There is a reason advocacy groups like Fair Vote Canada and the various independent committees have never proposed ranked ballots. It does not offer a meaningful change to the status quo and does not really address the criticisms of FPTP.


So far, there have been five referendums on electoral reform in Canadian history (three in British Columbia, one in Ontario, and one in P.E.I.) and all have been forms of proportional representation. Proportional representation (PR) electoral systems are ones that attempt to match the percentage of votes to the percentage of seats in the house of commons. These systems most often abolish political ridings and replace them with lists of candidates that are assigned seats based on votes received.
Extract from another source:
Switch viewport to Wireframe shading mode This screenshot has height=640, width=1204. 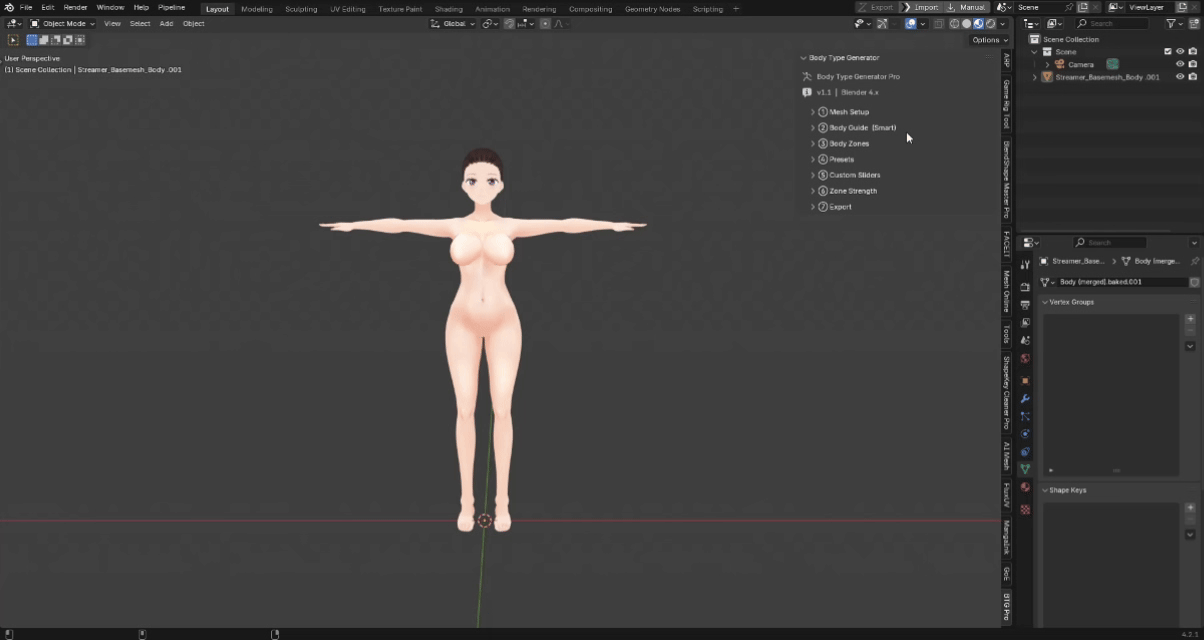coord(954,23)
PR systems tend to benefit third parties like the NDP, The Greens, and newer political parties trying to gain steam. Not only are they given more seats based on proportionality, but people are also more likely to give their votes to third parties when their vote has a direct correlation to political power.


Under a PR system, the Liberals would be stuck in a perpetual cycle of coalition governments never able to achieve more than 50% of the vote. Compared to the current system that elects Liberal or Conservative majorities with only 38% of the vote. Both the Liberals and the Conservatives have self-interested reasons for rejecting any form of PR system.


The Ontario Liberals are once again putting electoral reform in their Christmas window. A shiny new toy for the election season, but quickly whisked away after capturing young and progressive voters who are drawn to the issue. With a ranked ballot format the Liberals have a win/win situation. Either they deliver on their promise and adopt a new electoral format that actually benefits them or they give Ontarians a referendum doomed to fail.


Across the five electoral reform referendums in Canadian history, all have failed to meet the 60% benchmark for success, and only once has 50% of the population supported the reform. A lack of voter information on the topic reliably results in people opting for the status quo over the fear of the unknown.


Ontario voters should not be tricked by Liberal campaign promises as old as time. Considering the public debt following COVID, the last thing we need is millions of dollars wasted on a referendum that exists only to buy Liberal votes.